EXERCISE PASSAGE:
::::

Being pregnant doesn’t mean you are simply “eating for two.” The moment you become pregnant, you are drinking, breathing, exercising, and living for yourself and another precious life, asserts Marla Ahlgrimm. It’s vital to the health of your baby to carefully consider what you do to your body. Everything you take in, from asparagus to alcohol, goes directly to your unborn baby.
Smoking can affect the reproductive system before conception. Marla Ahlgrimm explains that smoking can make it more difficult for a woman to get pregnant. During pregnancy, the toxins in cigarette smoke can cause problems with the placenta, premature birth, low birth weight, and miscarriage. Smoking during and after pregnancy has been found to be a risk factor for sudden infant death syndrome (SIDS). Babies born to mothers who smoke during pregnancy are more likely to have a cleft palate or cleft lip. Marla Ahlgrimm explains that electronic cigarettes are not a safe alternative during pregnancy. The liquid in e-cigs contains nicotine and other harmful ingredients.

::::

EXERCISE DATA:
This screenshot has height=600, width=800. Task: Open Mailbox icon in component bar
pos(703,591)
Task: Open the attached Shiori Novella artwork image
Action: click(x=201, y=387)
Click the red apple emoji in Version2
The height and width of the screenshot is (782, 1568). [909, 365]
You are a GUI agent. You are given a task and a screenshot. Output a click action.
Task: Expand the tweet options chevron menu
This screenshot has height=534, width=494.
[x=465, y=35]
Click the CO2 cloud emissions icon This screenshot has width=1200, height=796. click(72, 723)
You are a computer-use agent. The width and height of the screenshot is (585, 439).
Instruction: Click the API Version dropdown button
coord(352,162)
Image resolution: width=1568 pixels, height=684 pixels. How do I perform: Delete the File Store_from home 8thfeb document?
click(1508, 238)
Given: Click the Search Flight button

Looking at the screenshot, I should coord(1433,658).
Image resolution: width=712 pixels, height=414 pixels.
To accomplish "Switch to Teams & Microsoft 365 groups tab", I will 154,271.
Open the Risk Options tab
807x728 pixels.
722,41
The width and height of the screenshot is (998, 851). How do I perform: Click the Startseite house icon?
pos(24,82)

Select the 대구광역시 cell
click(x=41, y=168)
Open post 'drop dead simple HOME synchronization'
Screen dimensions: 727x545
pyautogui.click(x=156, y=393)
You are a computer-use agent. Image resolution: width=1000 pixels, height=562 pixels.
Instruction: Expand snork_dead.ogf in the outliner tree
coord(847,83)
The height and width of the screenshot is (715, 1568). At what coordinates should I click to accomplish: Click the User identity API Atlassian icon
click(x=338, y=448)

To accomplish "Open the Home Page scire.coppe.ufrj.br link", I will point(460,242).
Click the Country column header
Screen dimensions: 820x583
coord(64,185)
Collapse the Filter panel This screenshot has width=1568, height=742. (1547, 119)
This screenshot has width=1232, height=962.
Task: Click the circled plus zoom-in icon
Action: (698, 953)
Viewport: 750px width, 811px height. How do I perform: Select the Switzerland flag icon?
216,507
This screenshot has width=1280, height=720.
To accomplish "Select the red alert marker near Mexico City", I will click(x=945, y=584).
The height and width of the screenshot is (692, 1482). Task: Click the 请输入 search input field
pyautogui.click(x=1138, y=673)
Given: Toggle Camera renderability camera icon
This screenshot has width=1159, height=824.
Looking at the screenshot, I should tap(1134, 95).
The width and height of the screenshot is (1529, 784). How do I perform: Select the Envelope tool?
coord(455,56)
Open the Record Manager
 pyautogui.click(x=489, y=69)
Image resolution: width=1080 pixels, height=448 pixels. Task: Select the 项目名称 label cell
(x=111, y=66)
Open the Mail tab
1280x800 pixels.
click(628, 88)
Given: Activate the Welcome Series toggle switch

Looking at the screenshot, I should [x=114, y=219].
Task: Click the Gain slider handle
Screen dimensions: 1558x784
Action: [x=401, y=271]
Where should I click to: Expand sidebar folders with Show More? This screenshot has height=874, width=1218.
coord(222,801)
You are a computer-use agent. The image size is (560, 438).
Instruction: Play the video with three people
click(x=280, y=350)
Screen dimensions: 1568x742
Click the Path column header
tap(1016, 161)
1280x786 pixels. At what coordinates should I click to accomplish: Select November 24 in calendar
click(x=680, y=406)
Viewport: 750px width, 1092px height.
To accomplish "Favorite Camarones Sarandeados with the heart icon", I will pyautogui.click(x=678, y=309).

::::

WORK INSTRUCTION A:
Answer these from the pregnancy health passage:
(i) Where does everything a pregnant woman takes in go?
(ii) What does smoking make more difficult for a woman, before pregnancy?
(iii) Besides nicotine, what does the liquid in e-cigs contain?
WORK INSTRUCTION B:
Extend the pregnancy health passage, picking up after its final sentence.

REPLY A:
(i) Directly to the unborn baby.
(ii) Getting pregnant.
(iii) Other harmful ingredients.

REPLY B:
According to Marla Ahlgrimm, there is no safe amount of alcohol that a woman can consume while pregnant or trying to get pregnant. She stresses there is also no safe time during the pregnancy to drink. Wine, beer, and liquor are all dangerous to an unborn baby. When a mother drinks, the alcohol passes through her blood into the umbilical cord and then on to the baby. Drinking during pregnancy puts the child at a greater risk of miscarriage and stillbirth. There are a number of disabilities associated with fetal alcohol syndrome, one of the most well-known disorders affecting infants of alcoholic mothers. A few of these include:
- Small head size
- Hyperactive behavior
- Attention deficit disorder
- Impaired memory skills
- Significant learning disabilities
- Small stature
- Language delays
Marla Ahlgrimm stresses that there are no known illegal drugs that are safe to use while pregnant. As well, many over-the-counter and prescription medications pose a high risk to an unborn baby and mother. Cocaine, for instance, can cross the placenta and may cause placental abruption and fetal or maternal death.